(Records drawn from a dataset)
▼▼▼

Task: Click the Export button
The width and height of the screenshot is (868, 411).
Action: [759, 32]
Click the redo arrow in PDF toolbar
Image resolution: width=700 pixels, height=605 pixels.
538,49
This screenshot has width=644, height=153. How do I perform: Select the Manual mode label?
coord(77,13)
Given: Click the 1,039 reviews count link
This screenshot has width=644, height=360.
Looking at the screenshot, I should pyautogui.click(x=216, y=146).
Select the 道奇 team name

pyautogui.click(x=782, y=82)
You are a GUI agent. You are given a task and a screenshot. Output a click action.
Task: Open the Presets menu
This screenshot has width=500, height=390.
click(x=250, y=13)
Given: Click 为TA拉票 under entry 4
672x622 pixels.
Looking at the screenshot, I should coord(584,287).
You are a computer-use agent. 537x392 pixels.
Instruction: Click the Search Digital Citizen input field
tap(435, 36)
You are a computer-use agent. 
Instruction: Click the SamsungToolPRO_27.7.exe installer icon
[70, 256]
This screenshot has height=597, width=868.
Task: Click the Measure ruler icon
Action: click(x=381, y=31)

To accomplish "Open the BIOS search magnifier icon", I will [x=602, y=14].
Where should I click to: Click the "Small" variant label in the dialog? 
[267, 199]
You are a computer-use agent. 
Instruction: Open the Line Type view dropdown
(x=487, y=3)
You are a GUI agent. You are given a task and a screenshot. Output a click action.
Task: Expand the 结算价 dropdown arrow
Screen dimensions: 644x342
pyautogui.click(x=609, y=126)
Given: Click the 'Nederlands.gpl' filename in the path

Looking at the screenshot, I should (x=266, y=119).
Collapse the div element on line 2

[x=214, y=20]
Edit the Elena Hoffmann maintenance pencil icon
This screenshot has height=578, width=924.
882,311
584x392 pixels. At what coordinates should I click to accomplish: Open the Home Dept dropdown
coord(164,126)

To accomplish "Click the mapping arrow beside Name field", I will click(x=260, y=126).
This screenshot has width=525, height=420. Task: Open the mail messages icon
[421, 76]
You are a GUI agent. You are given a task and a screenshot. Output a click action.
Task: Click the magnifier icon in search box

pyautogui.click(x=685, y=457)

▲▲▲

- _Your instructions_: Write out the records above exactly as given.

- _Written reply_:
Task: Click the Export button
The width and height of the screenshot is (868, 411).
Action: [759, 32]
Click the redo arrow in PDF toolbar
Image resolution: width=700 pixels, height=605 pixels.
538,49
This screenshot has width=644, height=153. How do I perform: Select the Manual mode label?
coord(77,13)
Given: Click the 1,039 reviews count link
This screenshot has width=644, height=360.
Looking at the screenshot, I should pyautogui.click(x=216, y=146).
Select the 道奇 team name

pyautogui.click(x=782, y=82)
You are a GUI agent. You are given a task and a screenshot. Output a click action.
Task: Open the Presets menu
This screenshot has width=500, height=390.
click(x=250, y=13)
Given: Click 为TA拉票 under entry 4
672x622 pixels.
Looking at the screenshot, I should coord(584,287).
You are a computer-use agent. 537x392 pixels.
Instruction: Click the Search Digital Citizen input field
tap(435, 36)
You are a computer-use agent. 
Instruction: Click the SamsungToolPRO_27.7.exe installer icon
[70, 256]
This screenshot has height=597, width=868.
Task: Click the Measure ruler icon
Action: click(x=381, y=31)

To accomplish "Open the BIOS search magnifier icon", I will [x=602, y=14].
Where should I click to: Click the "Small" variant label in the dialog? 
[267, 199]
You are a computer-use agent. 
Instruction: Open the Line Type view dropdown
(x=487, y=3)
You are a GUI agent. You are given a task and a screenshot. Output a click action.
Task: Expand the 结算价 dropdown arrow
Screen dimensions: 644x342
pyautogui.click(x=609, y=126)
Given: Click the 'Nederlands.gpl' filename in the path

Looking at the screenshot, I should (x=266, y=119).
Collapse the div element on line 2

[x=214, y=20]
Edit the Elena Hoffmann maintenance pencil icon
This screenshot has height=578, width=924.
882,311
584x392 pixels. At what coordinates should I click to accomplish: Open the Home Dept dropdown
coord(164,126)

To accomplish "Click the mapping arrow beside Name field", I will click(x=260, y=126).
This screenshot has width=525, height=420. Task: Open the mail messages icon
[421, 76]
You are a GUI agent. You are given a task and a screenshot. Output a click action.
Task: Click the magnifier icon in search box

pyautogui.click(x=685, y=457)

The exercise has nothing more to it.